Set exercise >> Reproduce the text of every record below verbatim, line for line, and omit the pictures from your output.

Provided material >>
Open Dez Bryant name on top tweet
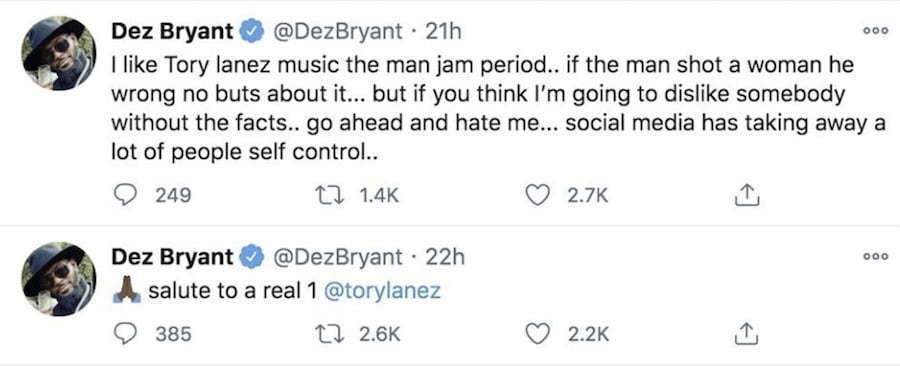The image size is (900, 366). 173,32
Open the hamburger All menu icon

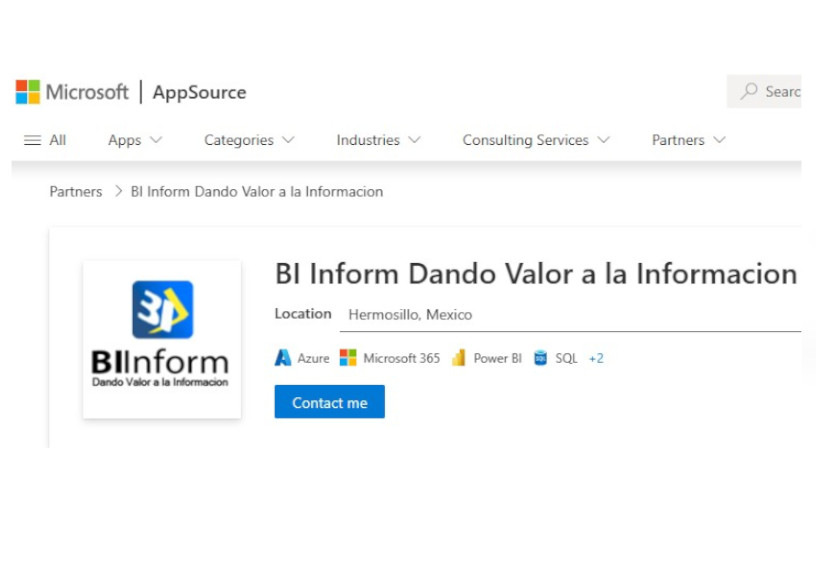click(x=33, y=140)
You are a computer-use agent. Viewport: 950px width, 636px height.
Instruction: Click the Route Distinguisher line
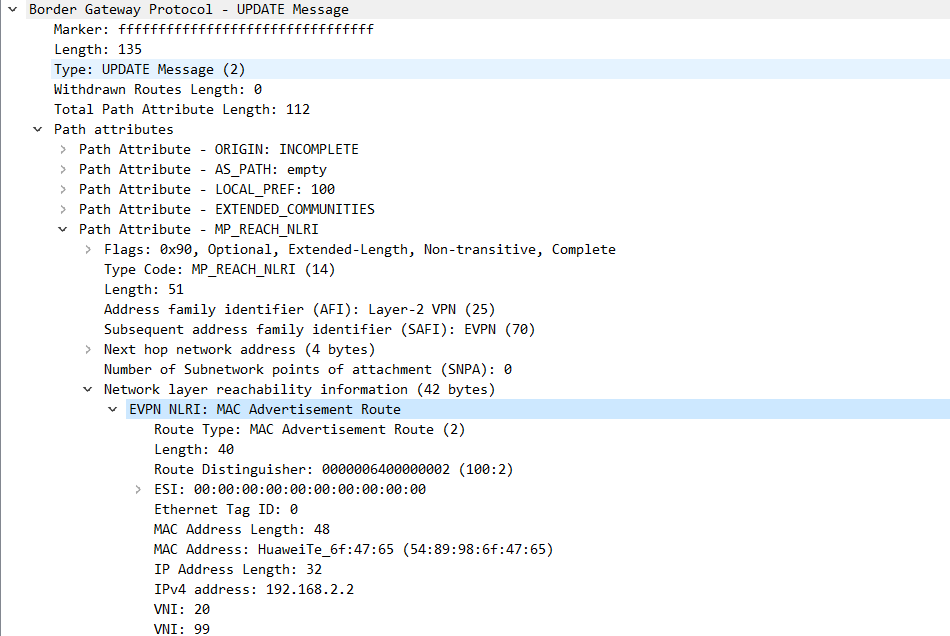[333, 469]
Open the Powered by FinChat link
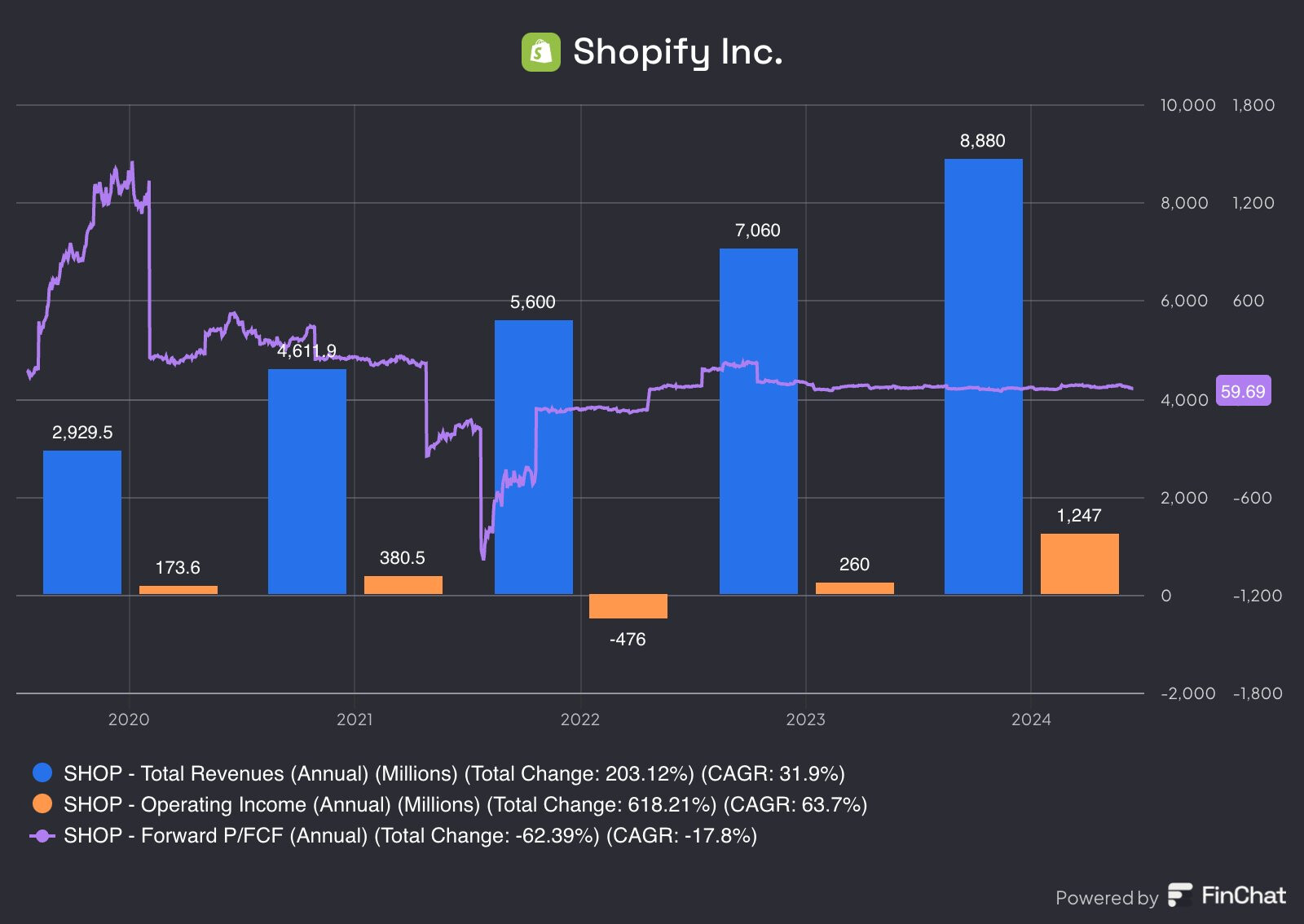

Solution for this task >>
Open Dez Bryant name on top tweet
The image size is (900, 366). 173,32
Open the hamburger All menu icon

click(x=33, y=140)
You are a computer-use agent. Viewport: 950px width, 636px height.
Instruction: Click the Route Distinguisher line
[333, 469]
Open the Powered by FinChat link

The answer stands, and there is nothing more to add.